# [Consigne]
Recopiez intégralement, sans rien y changer, l'extrait consacré à la finale Espagne-Argentine.

# [Extrait]
......

Vendredi, Donald Trump a reçu Gianni Infantino à la Trump Tower. Cette mise en scène officielle intervient après la révélation d'un appel téléphonique du locataire de la Maison-Blanche au patron de la FIFA, destiné à faire annuler le carton rouge reçu par le joueur américain Folarin Balogun. L'attaquant a pu disputer le huitième de finale perdu contre la Belgique.
Ce dimanche 19 juillet à 21 heures, heure française, le chef de l'État remettra le trophée au vainqueur de la finale Espagne-Argentine au MetLife Stadium d'East Rutherford. L'enceinte de 80 000 places accueillera Melania Trump, le Premier ministre espagnol Pedro Sánchez, la présidente mexicaine Claudia Sheinbaum et le Premier ministre canadien Mark Carney. Le président argentin Javier Milei a décliné l'invitation par superstition.
Dimanche après-midi, les rues de Manhattan affichent un calme déroutant. Les supporters de la Roja et de l'Albiceleste se font rares de Central Park à Times Square, tandis que les habitants de la métropole se désintéressent d'une discipline sportive qui peine à s'imposer localement. Les esprits se tournent vers un autre scrutin. Les élections de mi-mandat prévues en novembre saturent les discussions politiques, laissant présager un revers électoral redouté par le clan républicain qui craint déjà de futures procédures d'impeachment au Congrès.
Dans la tribune officielle, l'ambiance s'annonce glaciale. Le président argentin Javier Milei a choisi de rester à Buenos Aires pour suivre la rencontre devant sa télévision, drapé dans sa veste fétiche de la compagnie pétrolière YPF par pure superstition. Donald Trump devra composer avec des invités contrariés. Le Premier ministre espagnol Pedro Sánchez essuie les reproches de Washington sur le dossier iranien, tandis que la présidente mexicaine Claudia Sheinbaum et le Canadien Mark Carney subissent des menaces directes de taxes douanières ou d'interventions militaires.

......

# [Entrées fournies]

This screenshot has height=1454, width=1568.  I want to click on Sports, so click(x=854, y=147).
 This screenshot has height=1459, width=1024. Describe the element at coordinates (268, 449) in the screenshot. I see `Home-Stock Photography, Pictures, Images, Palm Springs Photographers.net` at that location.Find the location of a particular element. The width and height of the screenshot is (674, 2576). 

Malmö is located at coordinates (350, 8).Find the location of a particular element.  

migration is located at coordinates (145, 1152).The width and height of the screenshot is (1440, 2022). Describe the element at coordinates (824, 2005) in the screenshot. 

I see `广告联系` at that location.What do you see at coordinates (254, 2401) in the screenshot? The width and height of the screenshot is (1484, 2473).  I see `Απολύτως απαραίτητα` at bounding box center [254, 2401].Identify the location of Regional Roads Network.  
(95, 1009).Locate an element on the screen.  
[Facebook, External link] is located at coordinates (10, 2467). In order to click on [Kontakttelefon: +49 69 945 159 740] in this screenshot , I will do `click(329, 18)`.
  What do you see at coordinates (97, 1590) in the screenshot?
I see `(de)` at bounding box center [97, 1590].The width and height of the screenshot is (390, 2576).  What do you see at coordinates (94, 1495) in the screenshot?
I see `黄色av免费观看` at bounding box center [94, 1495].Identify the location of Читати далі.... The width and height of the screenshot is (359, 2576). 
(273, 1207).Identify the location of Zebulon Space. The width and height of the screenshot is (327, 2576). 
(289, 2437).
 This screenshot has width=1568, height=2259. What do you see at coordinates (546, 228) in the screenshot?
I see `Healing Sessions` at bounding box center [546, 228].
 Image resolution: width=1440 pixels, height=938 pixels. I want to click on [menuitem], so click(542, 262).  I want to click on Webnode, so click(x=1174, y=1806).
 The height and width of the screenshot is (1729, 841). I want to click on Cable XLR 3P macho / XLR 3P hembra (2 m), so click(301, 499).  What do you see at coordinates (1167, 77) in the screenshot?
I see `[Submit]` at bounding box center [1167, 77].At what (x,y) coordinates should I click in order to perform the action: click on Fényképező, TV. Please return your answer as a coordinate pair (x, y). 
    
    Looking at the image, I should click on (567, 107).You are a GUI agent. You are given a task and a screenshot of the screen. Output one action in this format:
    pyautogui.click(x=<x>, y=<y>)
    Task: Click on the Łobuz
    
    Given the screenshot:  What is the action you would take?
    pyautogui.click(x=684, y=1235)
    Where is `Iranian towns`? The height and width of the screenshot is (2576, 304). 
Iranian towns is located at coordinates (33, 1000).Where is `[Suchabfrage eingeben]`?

......

# [Votre réponse]
Vendredi, Donald Trump a reçu Gianni Infantino à la Trump Tower. Cette mise en scène officielle intervient après la révélation d'un appel téléphonique du locataire de la Maison-Blanche au patron de la FIFA, destiné à faire annuler le carton rouge reçu par le joueur américain Folarin Balogun. L'attaquant a pu disputer le huitième de finale perdu contre la Belgique.
Ce dimanche 19 juillet à 21 heures, heure française, le chef de l'État remettra le trophée au vainqueur de la finale Espagne-Argentine au MetLife Stadium d'East Rutherford. L'enceinte de 80 000 places accueillera Melania Trump, le Premier ministre espagnol Pedro Sánchez, la présidente mexicaine Claudia Sheinbaum et le Premier ministre canadien Mark Carney. Le président argentin Javier Milei a décliné l'invitation par superstition.
Dimanche après-midi, les rues de Manhattan affichent un calme déroutant. Les supporters de la Roja et de l'Albiceleste se font rares de Central Park à Times Square, tandis que les habitants de la métropole se désintéressent d'une discipline sportive qui peine à s'imposer localement. Les esprits se tournent vers un autre scrutin. Les élections de mi-mandat prévues en novembre saturent les discussions politiques, laissant présager un revers électoral redouté par le clan républicain qui craint déjà de futures procédures d'impeachment au Congrès.
Dans la tribune officielle, l'ambiance s'annonce glaciale. Le président argentin Javier Milei a choisi de rester à Buenos Aires pour suivre la rencontre devant sa télévision, drapé dans sa veste fétiche de la compagnie pétrolière YPF par pure superstition. Donald Trump devra composer avec des invités contrariés. Le Premier ministre espagnol Pedro Sánchez essuie les reproches de Washington sur le dossier iranien, tandis que la présidente mexicaine Claudia Sheinbaum et le Canadien Mark Carney subissent des menaces directes de taxes douanières ou d'interventions militaires.